Written problem 1: Name every trigonometric or inverse trigonometric function used in the thread on the maximum value of x^2+y^2.
Written problem 2: Quote the passage of the thread on the maximum value of x^2+y^2 that starts at "Find the maximum" and ends at "is appreciated.Thanks :)".

Extracted text:
--------------------------------

Maximum value of $x^2+y^2$

Question

Question

Find the maximum value of $x^2+y^2$ if $4x^4+9y^4=64$

Now I really don't understand how to proceed or whether I should change my approach all together. Any help is appreciated.Thanks :)

Answer 1

WLOG, $2x^2=8\cos t,3y^2=8\sin t$ where $0\le t\le\frac\pi2$

Answer 2

$$4x^4+9y^4=64$$

$$\frac{(x^2)^2}{4^2}+\frac{(y^2)^2}{(8/3)^2}=1$$

Let $x=\pm \sqrt{4\cos(\theta)}$ and $y=\pm \sqrt{\frac{8}{3} \sin (\theta)}$. With $\theta \in [0,\frac{\pi}{2}]$.

Then,

$x^2+y^2=4\cos (\theta)+\frac{8}{3} \sin (\theta)$

$$=\langle 4, \frac{8}{3} \rangle \cdot \langle \cos (\theta), \sin (\theta) \rangle$$

$$=\sqrt{4^2+(\frac{8}{3})^2} \cos \left( \theta-\arctan(\frac{\frac{8}{3}}{4}) \right)$$

Because $\arctan(\frac{8}{12}) \in [0, \frac{\pi}{2}]$. A maximum of,

$$\sqrt{4^2+(\frac{8}{3})^2}$$

Is achievable.

--------------------------------

Data provided:
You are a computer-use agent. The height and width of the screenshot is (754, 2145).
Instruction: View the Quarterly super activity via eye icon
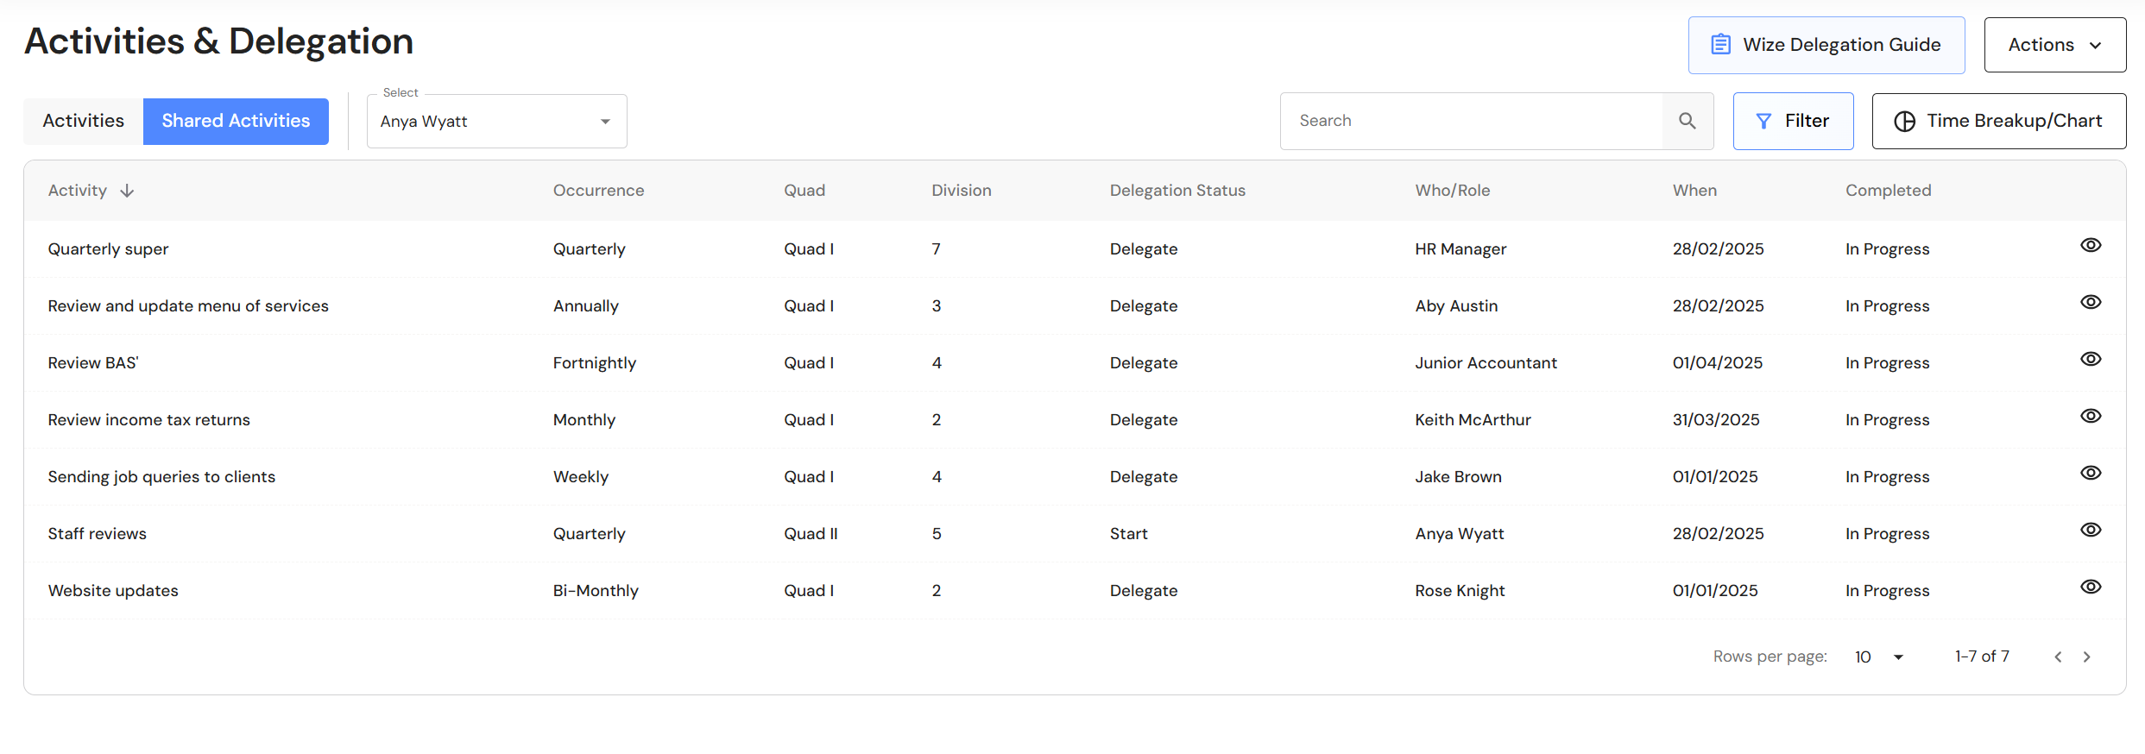[x=2091, y=246]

--------------------------------

Worked answer 1: cos, sin, arctan

Worked answer 2:
Find the maximum value of $x^2+y^2$ if $4x^4+9y^4=64$

Now I really don't understand how to proceed or whether I should change my approach all together. Any help is appreciated.Thanks :)